I highly recommend getting her Paper Hearts Workbook too. Despite its title, which makes you think it’s an accompaniment to the Writing Advice book, it isn’t really. It has exercises to help you develop your distinct voice, find the beating heart of your story, and identify why you’re the best person to write the story you want to write.
The Kindle version of the Writing Advice book is $1.99 right now, as compared to $17.99 for the paperback, so, once again, I have to go back on my recommendation because that price is so good. You can get a paperback version for as low as $5.98 with free shipping from BetterWorldBooks.com, though. The workbook is $9.99 on Amazon.

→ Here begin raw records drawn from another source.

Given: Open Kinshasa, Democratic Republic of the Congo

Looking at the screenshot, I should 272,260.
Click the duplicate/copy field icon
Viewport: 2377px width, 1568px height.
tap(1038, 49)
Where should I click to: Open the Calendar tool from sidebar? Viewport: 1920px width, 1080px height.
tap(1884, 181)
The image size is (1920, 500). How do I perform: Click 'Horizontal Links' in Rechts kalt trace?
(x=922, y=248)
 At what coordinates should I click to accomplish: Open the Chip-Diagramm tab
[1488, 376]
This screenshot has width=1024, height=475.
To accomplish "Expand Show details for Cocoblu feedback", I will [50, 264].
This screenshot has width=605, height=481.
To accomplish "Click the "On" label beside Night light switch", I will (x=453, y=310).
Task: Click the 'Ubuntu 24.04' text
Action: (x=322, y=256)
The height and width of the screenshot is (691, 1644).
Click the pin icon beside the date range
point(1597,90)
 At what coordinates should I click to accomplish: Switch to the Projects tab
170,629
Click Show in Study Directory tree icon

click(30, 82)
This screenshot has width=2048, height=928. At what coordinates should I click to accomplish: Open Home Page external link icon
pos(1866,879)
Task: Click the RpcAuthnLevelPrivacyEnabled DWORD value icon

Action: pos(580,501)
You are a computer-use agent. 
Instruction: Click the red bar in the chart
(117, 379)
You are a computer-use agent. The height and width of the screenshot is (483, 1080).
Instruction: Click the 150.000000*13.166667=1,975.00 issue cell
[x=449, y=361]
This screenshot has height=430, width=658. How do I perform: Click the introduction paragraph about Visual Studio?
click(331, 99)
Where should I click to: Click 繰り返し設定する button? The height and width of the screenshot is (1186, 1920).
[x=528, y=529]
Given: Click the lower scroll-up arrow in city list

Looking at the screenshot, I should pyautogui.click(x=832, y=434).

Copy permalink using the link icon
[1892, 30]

Save the Cat! Writes a Novel by Jessica Brody
I talked about the popular screenwriting book this book is based off of here. This take on it isn’t just an adjustment of the 15 “beats” Save the Cat is famous for to book-length projects; it’s a definition-expanding honing of those beats within specific genres. And those genres aren’t the ones you tend to think of, like mystery or sci-fi. They’re types of stories, like “whydunits” and “dude with a problem” types. StCWaN explores the beats in-depth within each of ten possible story types.
It also expands greatly on the Finale beat, which wasn’t explained in great length in the original screenwriting book, but which needs so much more explanation because this beat usually takes up a large portion of the climax of any book.
The best price for a new paperback version of Save the Cat! Writes a Novel is $11.75 on Amazon.
So there you go! Will mastering all of the techniques taught in these books guarantee that you get published? Probably not. They haven’t yet for me. Will they help you, if you’re a writer with a Big Dream like mine, get further along on your writing journey, maybe expand your view of the path? You betcha.